You also can not ignore the farce around Brexit, which also affects investor sentiment. Yesterday's events are clearly confusing, which made it difficult for market participants to decide on what and how to do next. So, at first everyone wildly rejoiced and clapped their hands on the fact that Theresa May and Jeremy Corbyn had a meeting where they agreed on a plan for further negotiations on finding a compromise option regarding Brexit. Although this news itself sounds extremely comical, some people thought this was not enough, and the House of Commons also joined the general circus and managed to pass a law obliging the government to exclude the possibility of a rigid Brexit, that is, without an agreement. However, the entire British political elite tritely ignored Jean-Claude Juncker's words that there would be no delays, and either the United Kingdom signed the agreement, or on April 12, it would be evicted from the European dormitory without any kind of "foreplay" as a transitional period. So it seems like the British politicians are certain that only they can decide how things will be, and the rest will only be notified of their decision. To their grief, the British empire is long gone, and awareness of this fact can be extremely painful, especially for the economy of the United Kingdom. It is worth paying attention to Jean-Claude's words that the European Union is ready for a hard Brexit, hinting that from about 2017, Brussels managed to adopt several dozens of laws and regulations that mitigate the consequences of such a scenario for Europe. Everyone is arguing about how much they need a delay in London. Although it is obvious that Europe has long prepared a hard kick in the ass for the UK.

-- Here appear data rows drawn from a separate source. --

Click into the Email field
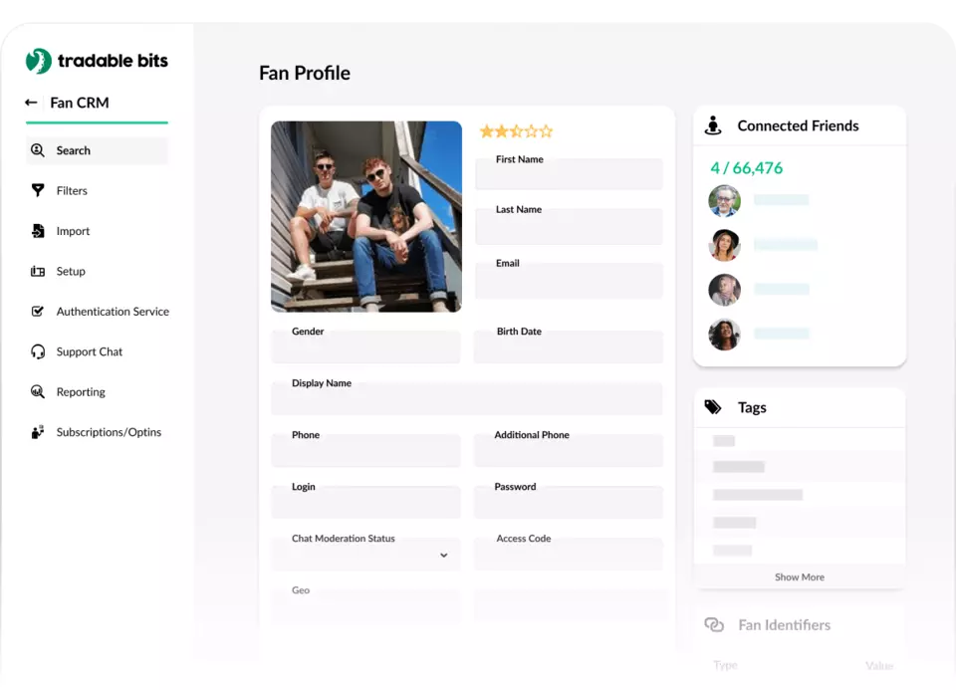The height and width of the screenshot is (690, 956). click(569, 283)
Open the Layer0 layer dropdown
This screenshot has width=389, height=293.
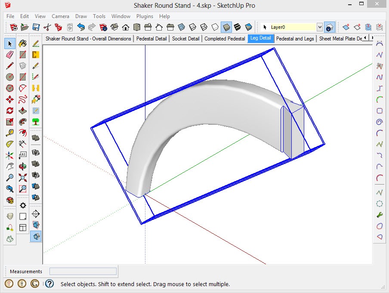click(320, 27)
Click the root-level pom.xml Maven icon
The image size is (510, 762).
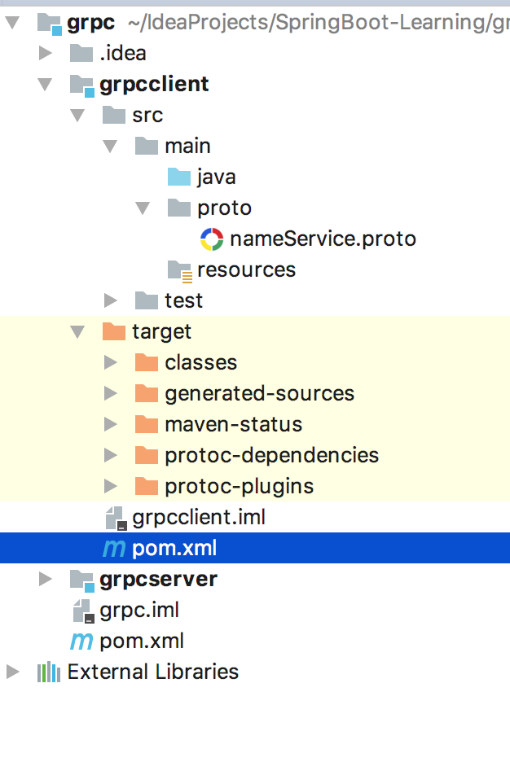(81, 641)
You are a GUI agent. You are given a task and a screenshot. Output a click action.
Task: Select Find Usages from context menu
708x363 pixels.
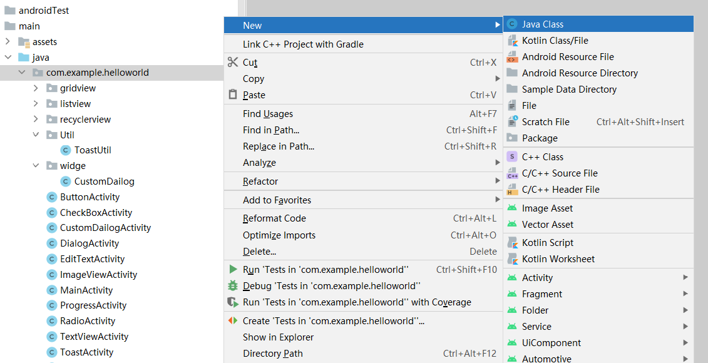coord(268,114)
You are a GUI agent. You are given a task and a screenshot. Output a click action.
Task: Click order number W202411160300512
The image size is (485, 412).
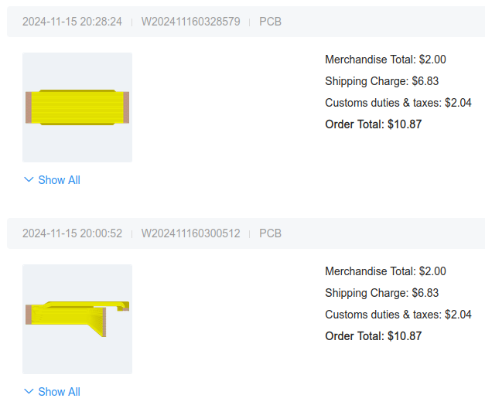tap(190, 233)
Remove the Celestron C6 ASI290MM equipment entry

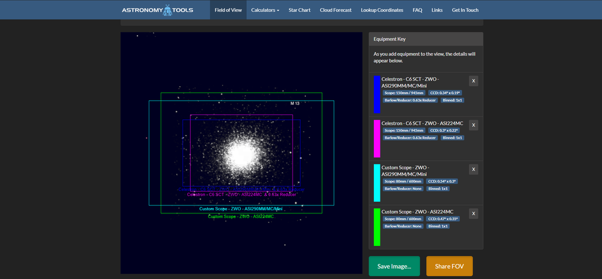tap(473, 81)
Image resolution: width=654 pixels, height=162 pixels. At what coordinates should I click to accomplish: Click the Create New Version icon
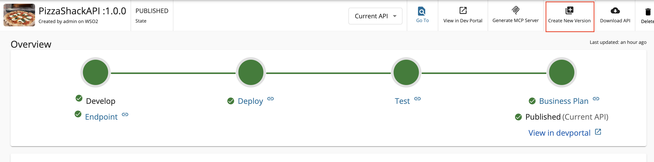(569, 11)
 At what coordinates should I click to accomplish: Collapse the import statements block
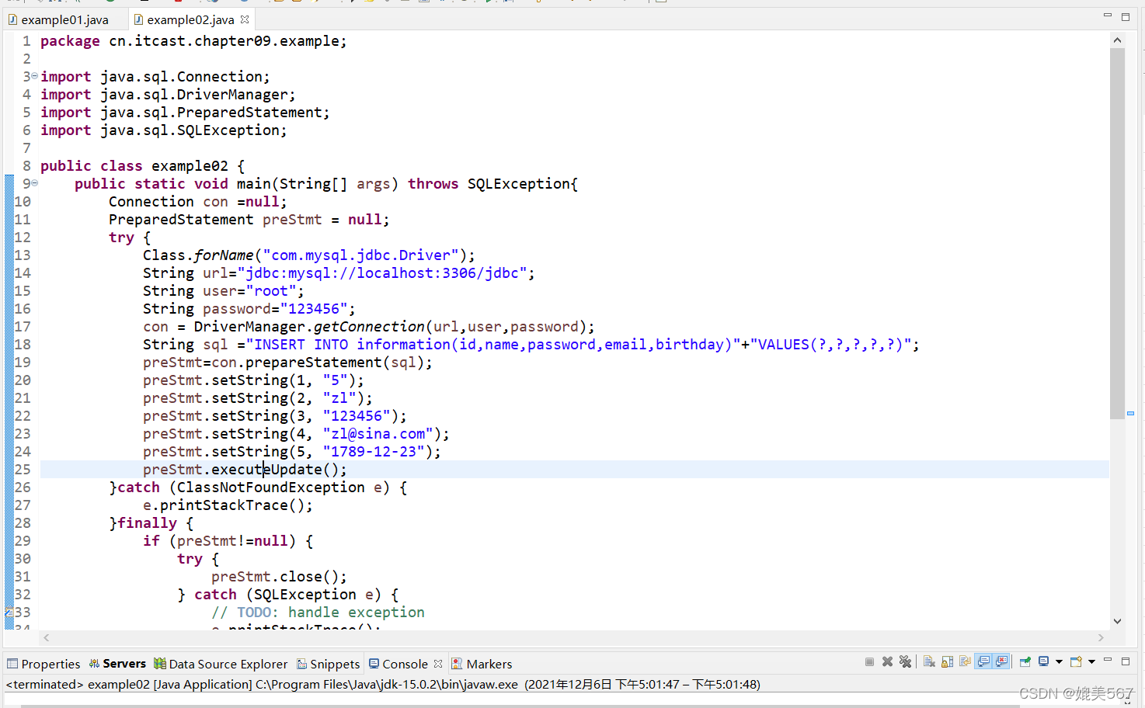pyautogui.click(x=33, y=76)
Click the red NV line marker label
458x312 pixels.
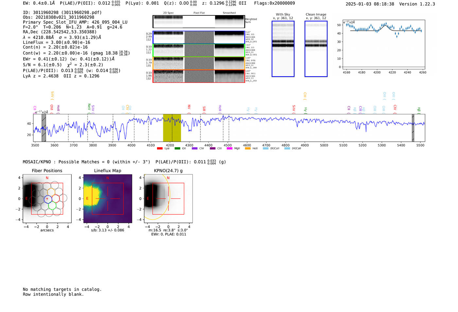pyautogui.click(x=189, y=107)
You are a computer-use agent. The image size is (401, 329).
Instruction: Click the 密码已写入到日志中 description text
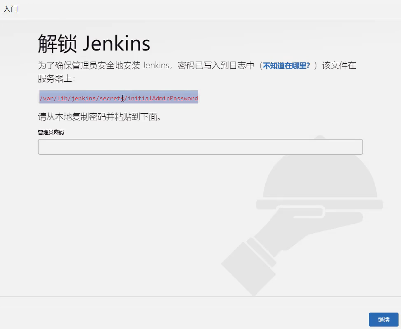pos(216,65)
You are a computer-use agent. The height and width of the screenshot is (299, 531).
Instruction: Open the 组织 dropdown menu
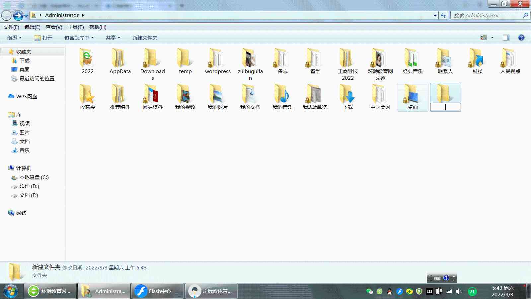pos(14,38)
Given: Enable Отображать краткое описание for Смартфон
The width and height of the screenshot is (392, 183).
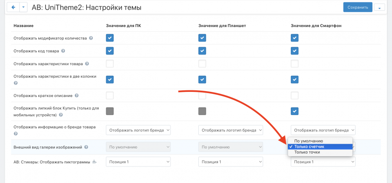Looking at the screenshot, I should pyautogui.click(x=294, y=95).
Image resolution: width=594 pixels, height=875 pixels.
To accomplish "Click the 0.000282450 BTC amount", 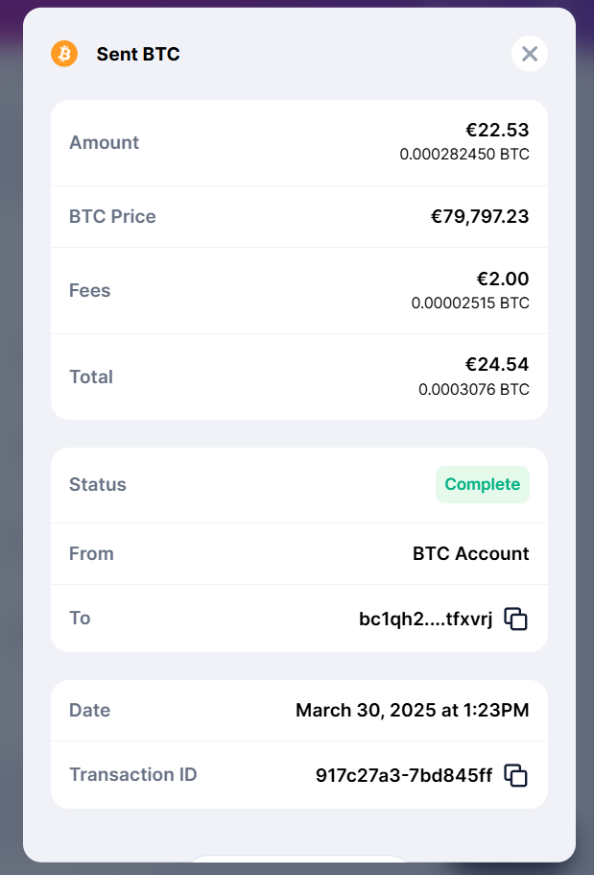I will [464, 155].
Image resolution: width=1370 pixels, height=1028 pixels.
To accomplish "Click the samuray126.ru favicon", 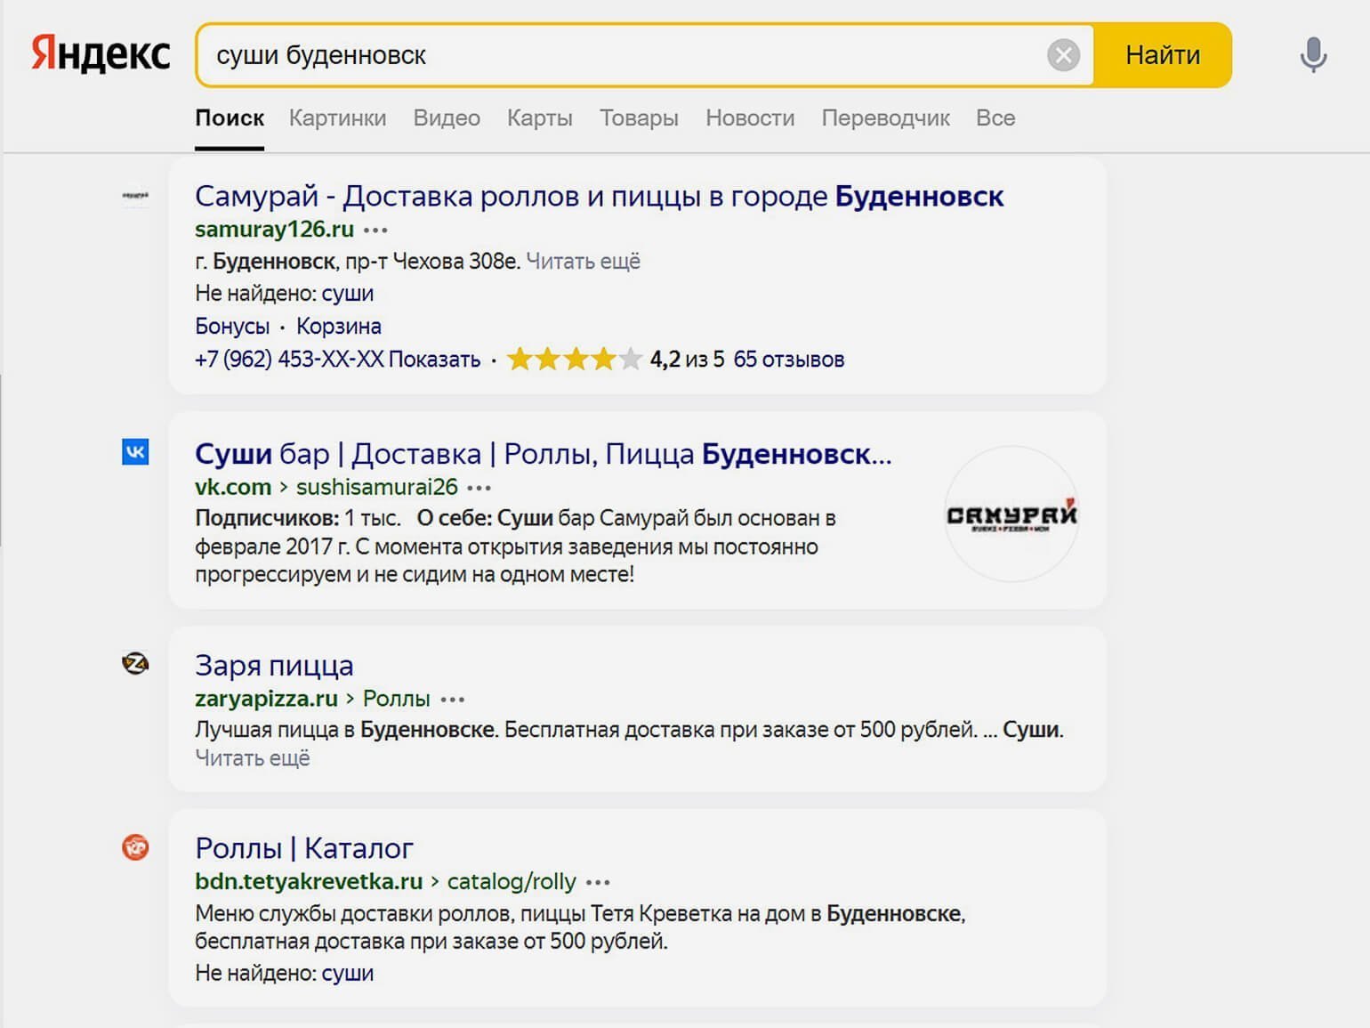I will 135,195.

Today, it is better to wait for comments from British politicians regarding Jean-Claude Juncker's words from yesterday. Although all the king's army is so keen on picking up Humpty Dumpty that the piano in the bushes may not be noticed. But with the macroeconomic statistics today, everything is sad, since only data on applications for unemployment benefits in the United States are released, which is seen to show a decline by 1 thousand. This should occur due to a decrease in the number of repeated applications by 6 thousand, while the number of primary ones could increase by 5 thousand. But today these data are of little interest to anyone, since the US Department of Labor's report will be published tomorrow, and investors will be preparing for it. Moreover, the forecasts are still moderately optimistic.
The euro/dollar currency pair, having felt support around the level of 1.1180, went into a correction phase, in the direction of the recent accumulation of 1.1250. It is likely to assume a temporary bump in the current values, where there is a prospect of a reversal towards 1.1215 - 1.1200 - 1.1180.
During the week, the pound/dollar pair traced a corrective movement from the psychological level of 1.3000, reaching as a result, the boundaries of the recent accumulation of 1.3200 (20). It is likely to assume a temporary bump of 1.3150/1.3190 with the prospect of a further decline.